Features
Productivity
HIPAcc allows to describe image processing algorithms at a very high level. This allows fast prototyping of programs to be executed on GPU accelerators, reducing time-to-target significantly. Low-level details of the target language such as CUDA, OpenCL, or Renderscript are hidden from the programmer. Instead, the algorithms can be developed in a familiar C/C++ environment using a domain-specific language (DSL) for image processing. No target-specific code has to be written by programmer - this code is automatically generated and provided by the framework, respectively. This results in a up to 20 times more compact algorithm representation in the DSL compared to low-level CUDA, OpenCL, or Renderscript codes.
Flexibility
HIPAcc increases flexibility in software features as well as
target platform support. It supports a variety of software features such as
different boundary handling modes. Features are specified by the programmer in the DSL
and optimized, corresponding implementations are automatically generated. Thereby, the
algorithm description stays the same and is not touched.
Moreover, tailored software variants get generated for different target platforms from
the same description. Currently, the Tesla and Fermi GPU architectures from NVIDIA as
well as the Evergreen and Northern Island GPU architectures from AMD are supported.
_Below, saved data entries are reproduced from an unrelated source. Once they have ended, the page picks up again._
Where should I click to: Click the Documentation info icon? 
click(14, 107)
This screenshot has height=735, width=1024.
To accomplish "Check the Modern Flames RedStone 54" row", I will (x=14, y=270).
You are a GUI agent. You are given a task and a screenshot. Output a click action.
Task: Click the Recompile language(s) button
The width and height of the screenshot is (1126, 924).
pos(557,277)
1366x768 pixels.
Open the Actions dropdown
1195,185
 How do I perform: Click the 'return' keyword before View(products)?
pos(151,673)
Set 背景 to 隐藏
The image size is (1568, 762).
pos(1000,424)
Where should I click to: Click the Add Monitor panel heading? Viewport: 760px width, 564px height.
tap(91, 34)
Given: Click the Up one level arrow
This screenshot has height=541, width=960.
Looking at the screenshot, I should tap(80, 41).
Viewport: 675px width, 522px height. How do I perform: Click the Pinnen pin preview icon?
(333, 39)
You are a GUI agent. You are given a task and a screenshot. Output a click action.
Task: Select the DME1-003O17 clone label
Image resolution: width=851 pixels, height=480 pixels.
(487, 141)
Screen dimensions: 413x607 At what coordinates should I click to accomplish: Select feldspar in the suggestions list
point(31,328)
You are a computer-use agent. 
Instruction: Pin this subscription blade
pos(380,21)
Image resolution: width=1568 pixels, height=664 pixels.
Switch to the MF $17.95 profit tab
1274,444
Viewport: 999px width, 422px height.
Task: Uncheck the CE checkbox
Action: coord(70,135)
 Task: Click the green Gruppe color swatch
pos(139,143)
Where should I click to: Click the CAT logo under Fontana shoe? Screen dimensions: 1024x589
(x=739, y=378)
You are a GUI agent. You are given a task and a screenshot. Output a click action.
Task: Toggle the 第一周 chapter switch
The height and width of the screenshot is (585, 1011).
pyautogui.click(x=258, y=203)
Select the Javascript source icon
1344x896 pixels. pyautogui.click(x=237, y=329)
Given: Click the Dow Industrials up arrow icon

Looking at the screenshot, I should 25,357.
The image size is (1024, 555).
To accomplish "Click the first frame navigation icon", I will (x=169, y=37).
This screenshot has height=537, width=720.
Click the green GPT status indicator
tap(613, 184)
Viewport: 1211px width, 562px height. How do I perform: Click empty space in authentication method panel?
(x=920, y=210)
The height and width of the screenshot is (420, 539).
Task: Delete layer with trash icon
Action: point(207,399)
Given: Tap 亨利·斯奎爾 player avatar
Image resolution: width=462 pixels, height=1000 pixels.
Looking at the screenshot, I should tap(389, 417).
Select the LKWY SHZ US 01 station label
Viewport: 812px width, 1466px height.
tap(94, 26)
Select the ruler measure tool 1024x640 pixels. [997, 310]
The approach followed by the HIPAcc framework is extensible, so that
support for new/future architectures can be easily added.
Portability
The support of different target platforms from the same algorithm description, increases portability. To support multiple target platforms, different code variants, or conditional code (using #ifdefs) are typically written. In contrast, HIPAcc generates target-specific code, optimized for the target architecture from the same algorithm description. This applies not only to target hardware support, but also to the language used to program accelerators: different back ends generate target code for CUDA, OpenCL, Renderscript, or plain C/C++. This breaks the vendor lock-in typically found in tightly coupled hardware/software developments.
Performance
Although algorithms are described at a very high level, the performance in terms of
execution time is competitive compared to other image processing approaches. We showed
that HIPAcc generates code that is faster than algorithms described in
RapidMind, the CUDA back end of the widely used image processing library OpenCV, as
well as the NVIDIA Performance Primitives (NPP) library.
HIPAcc can provide competitive performance, since it can optimize the
program based on a) domain knowledge for the application domain of image processing,
and b) target knowledge on how to map code to the target architecture. This reduced
expressiveness allows for better optimizations and the employment of parallel
programming patterns at a high abstraction level.
Open Source
The framework is open source and released under Simplified BSD License allowing the integration into scientific, educational, and commercial projects.